== Short task ==
Write out the lines below word for word, leaving out the pictures.

[Word and element location lines]

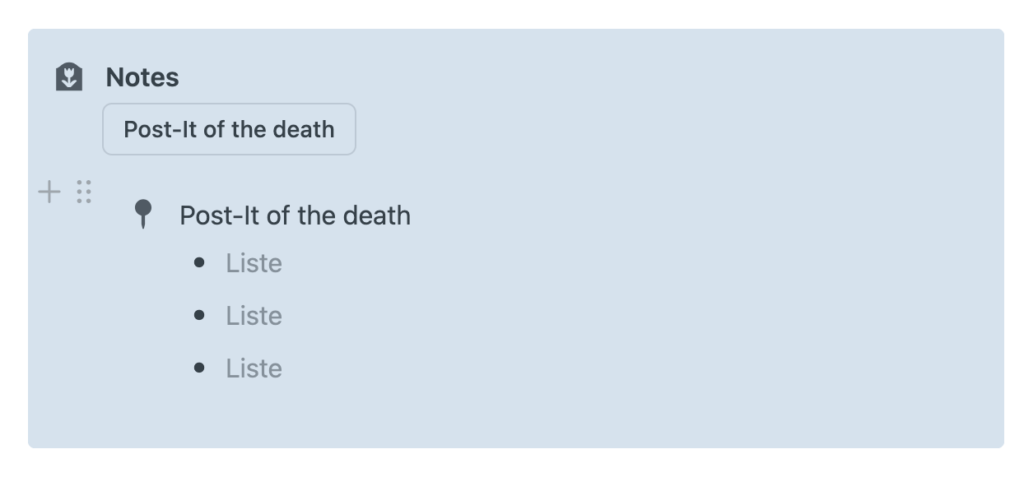Click the second Liste placeholder item
Viewport: 1024px width, 477px height.
click(254, 316)
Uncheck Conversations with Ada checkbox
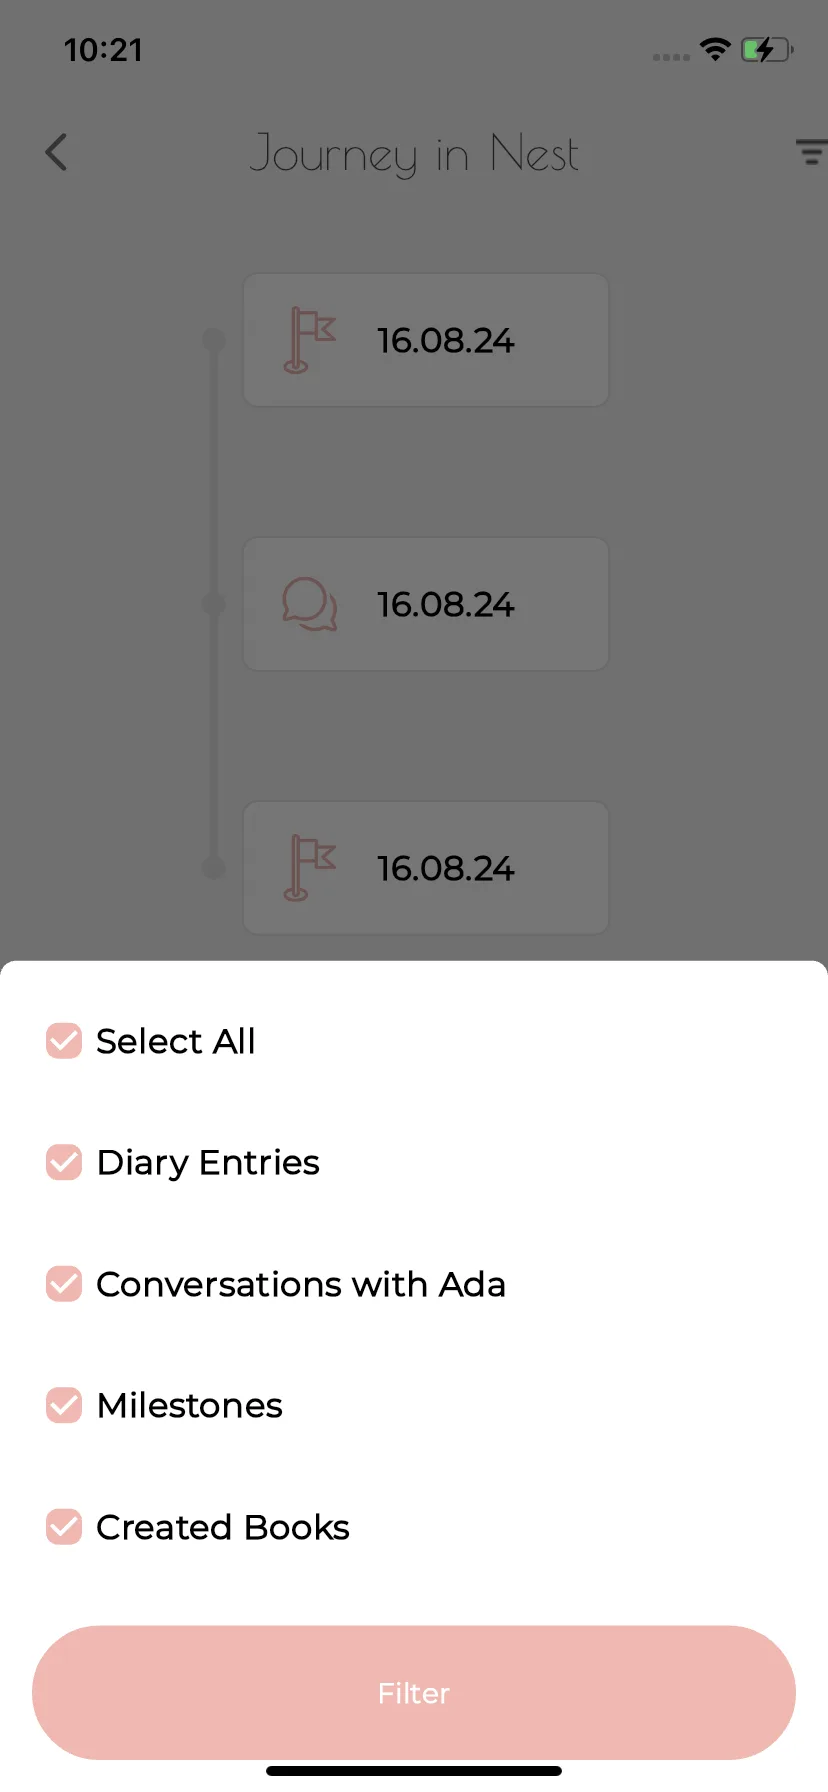This screenshot has height=1792, width=828. (64, 1284)
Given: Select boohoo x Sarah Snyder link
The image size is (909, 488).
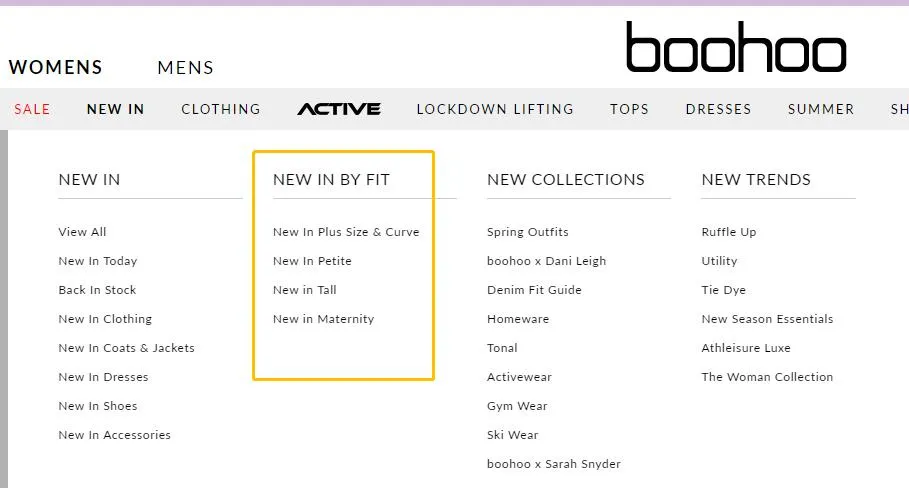Looking at the screenshot, I should (554, 464).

== Written reply ==
Click the second Liste placeholder item
Viewport: 1024px width, 477px height.
click(254, 316)
Uncheck Conversations with Ada checkbox
This screenshot has height=1792, width=828. (64, 1284)
Given: Select boohoo x Sarah Snyder link
The image size is (909, 488).
Looking at the screenshot, I should (554, 464).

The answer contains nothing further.